Home

2.7K 552 123
                                    

Saint Fiction - Home

------

Pasca Gendis digiring Bam keluar dari studio, Gara belum bisa meredakan gemetar di tangan kanannya. Telapak tangannya seperti teraliri listrik tanpa henti, membuat Gara sulit mengendalikannya. Napasnya memburu, pelupuk matanya yang tertuju pada telapak tangan itu basah.

Ia tidak percaya beberapa menit lalu telapak tangan itu mendarat di pipi Gendis dan menghasilkan semburat merah yang pasti perih luar biasa.

Gara terduduk di sofa. Bahkan kekuatan untuk menopang tubuh menguap tak berbekas. Yang muncul di pikirannya saat ini adalah bagaimana caranya ia memutar waktu untuk menghentikan gerakan tangannya pada Gendis. Tapi tentu saja sia-sia, tidak ada yang bisa diperbaiki sekarang.

Rasio sudah keluar dari studio sejak beberapa menit lalu, bersikeras mengantar Gendis pulang walaupun Bam sudah melarangnya. Gara tidak mau tau bagaimana kelanjutannya. Membiarkan manusia itu bernapas saja adalah sebuah prestasi.

Entah sudah berapa jam berlalu ketika pintu studio terbuka. Bam sudah datang kembali, dan Gara tak berminat menyambutnya.

"Goblok banget lo, Gar."

Iya, Gara sudah tau. Bam tidak perlu memperjelas.

Bam duduk menghadap ke arah Gara di kursi putar lalu menggeleng-geleng prihatin.

"Gue nganter Gendis sampe kosannya. Dia nggak berhenti nangis sepanjang jalan," kata-kata Bam terasa menusuk sendi-sendi Gara. "Sakit lo, Gar, bisa-bisanya nampar cewek. Lo nyadar nggak, sih, lo nampar Gendis? Gendis, Gar, yang kalo nggak ada kabarnya dikit aja langsung bikin lo uring-uringan."

Gara diam, merasa tidak perlu membalas tajamnya kata-kata Bam. Tidak ada pembelaan diri maupun klarifikasi. Semua sudah jelas, menampar Gendis adalah kesalahan yang tidak pantas dimaafkan.

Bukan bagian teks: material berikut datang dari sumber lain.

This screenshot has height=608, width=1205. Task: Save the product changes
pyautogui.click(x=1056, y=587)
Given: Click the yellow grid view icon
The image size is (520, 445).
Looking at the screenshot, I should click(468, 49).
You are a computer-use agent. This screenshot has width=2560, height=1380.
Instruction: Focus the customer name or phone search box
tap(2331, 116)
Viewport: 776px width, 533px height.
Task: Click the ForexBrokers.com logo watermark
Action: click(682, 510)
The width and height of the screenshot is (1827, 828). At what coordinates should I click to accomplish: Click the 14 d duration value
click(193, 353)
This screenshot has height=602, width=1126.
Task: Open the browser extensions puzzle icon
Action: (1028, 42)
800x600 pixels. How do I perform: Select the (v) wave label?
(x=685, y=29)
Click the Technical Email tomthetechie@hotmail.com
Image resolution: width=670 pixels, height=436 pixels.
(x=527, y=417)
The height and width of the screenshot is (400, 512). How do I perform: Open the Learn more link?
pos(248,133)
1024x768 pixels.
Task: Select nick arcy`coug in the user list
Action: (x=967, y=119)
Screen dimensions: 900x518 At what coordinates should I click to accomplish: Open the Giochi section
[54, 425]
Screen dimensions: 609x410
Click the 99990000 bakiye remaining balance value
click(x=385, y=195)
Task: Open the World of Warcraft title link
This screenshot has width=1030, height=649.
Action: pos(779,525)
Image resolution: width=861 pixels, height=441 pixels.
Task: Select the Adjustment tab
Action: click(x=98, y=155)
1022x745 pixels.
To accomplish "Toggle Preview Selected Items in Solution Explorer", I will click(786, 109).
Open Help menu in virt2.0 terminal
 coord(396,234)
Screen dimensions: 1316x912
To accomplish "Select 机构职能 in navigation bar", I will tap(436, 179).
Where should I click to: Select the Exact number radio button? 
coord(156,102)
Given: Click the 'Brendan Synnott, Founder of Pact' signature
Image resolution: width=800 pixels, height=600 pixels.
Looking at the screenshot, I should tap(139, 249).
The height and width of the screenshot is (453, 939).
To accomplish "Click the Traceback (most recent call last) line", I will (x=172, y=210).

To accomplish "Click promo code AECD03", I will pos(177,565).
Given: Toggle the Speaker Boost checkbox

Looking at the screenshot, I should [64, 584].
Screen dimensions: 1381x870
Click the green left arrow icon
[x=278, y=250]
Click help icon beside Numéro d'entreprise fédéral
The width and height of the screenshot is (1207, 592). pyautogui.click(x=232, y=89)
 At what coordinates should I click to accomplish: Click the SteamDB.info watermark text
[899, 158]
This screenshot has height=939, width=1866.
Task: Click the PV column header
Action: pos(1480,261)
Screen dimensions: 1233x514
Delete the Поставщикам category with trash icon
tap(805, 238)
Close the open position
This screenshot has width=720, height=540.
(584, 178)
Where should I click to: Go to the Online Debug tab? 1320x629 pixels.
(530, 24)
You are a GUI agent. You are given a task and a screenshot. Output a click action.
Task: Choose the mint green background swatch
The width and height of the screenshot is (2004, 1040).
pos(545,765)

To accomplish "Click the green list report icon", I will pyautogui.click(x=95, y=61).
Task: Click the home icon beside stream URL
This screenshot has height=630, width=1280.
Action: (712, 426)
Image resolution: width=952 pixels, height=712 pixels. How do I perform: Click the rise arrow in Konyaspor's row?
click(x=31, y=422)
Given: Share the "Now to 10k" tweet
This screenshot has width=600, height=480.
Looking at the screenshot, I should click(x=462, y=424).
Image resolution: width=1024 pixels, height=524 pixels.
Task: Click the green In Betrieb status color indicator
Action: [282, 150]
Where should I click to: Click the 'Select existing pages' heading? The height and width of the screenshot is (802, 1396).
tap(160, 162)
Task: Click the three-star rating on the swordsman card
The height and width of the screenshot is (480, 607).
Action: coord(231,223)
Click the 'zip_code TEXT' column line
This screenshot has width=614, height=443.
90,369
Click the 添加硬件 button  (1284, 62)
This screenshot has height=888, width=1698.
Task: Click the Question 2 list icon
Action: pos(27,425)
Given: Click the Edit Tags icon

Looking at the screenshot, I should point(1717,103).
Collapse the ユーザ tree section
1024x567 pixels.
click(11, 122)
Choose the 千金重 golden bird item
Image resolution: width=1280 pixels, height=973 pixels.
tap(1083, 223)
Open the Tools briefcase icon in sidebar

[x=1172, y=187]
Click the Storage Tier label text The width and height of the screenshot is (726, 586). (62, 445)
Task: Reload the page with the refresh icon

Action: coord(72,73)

"Gue sempet cekcok sama Rasio tadi," lanjut Bam, yang berhasil membuat kepala Gara terangkat. "Dia mau nganterin Gendis pulang, tapi gue larang. Dia malah ngotot. Mau Rasio pacarnya Gendis kek, mau babu kek, nggak peduli gue. Di situasi kayak gini Gendis nggak boleh deket-deket sama setan kayak lo berdua."

Bam yang menekankan amarah pada setiap kalimatnya membuat sudut bibir Gara terangkat. Setidaknya Bam juga tidak memberi izin pada Rasio untuk dekat-dekat dengan Gendis-nya.

"Lo mau tidur disini aja, Gar? Apa di kosan gue?" tawar Bam kemudian.

"Disini aja. Lagian gue kayaknya nggak bakal tidur," sahut Gara lirih.

Bam sempat memperhatikan Gara selama beberapa detik sebelum bersuara. "Kontrol diri lo. Gue ngerti lo tadi dikendaliin emosi sampe-sampe tangan lo enteng banget. Nggak gampang untuk minta maaf ke Gendis, tapi gue tau cewek itu masih peduli sama lo."

"Udah enggak, Bam," Gara memilih untuk menolak hipotesis temannya itu. "Lo tadi denger, kan, Gendis bilang nggak mau ikut campur kehidupan gue lagi? Udah selesai. Dia udah nggak peduli. Udah capek."

"Gendis bukan orang kayak gitu. Gue aja yakin, masa lo enggak?"

"Setelah gue nyakitin dia? Sangsi gue," Gara tersenyum getir.

Bam tak mampu membalas kata-kata Gara. Mungkin menghibur adalah hal yang sia-sia untuk dilakukan sekarang karena Gara sedang ditimpa ribuan ton rasa bersalah.

"Jangan nyerah, Gar. Masih bisa diperbaiki," Bam menepuk-nepuk pundak Gara penuh simpati. "Mungkin butuh waktu lama, tapi lo sabar aja. Udah banyak yang lo lakuin ke Gendis, masa iya dia nggak peduliin lo lagi?"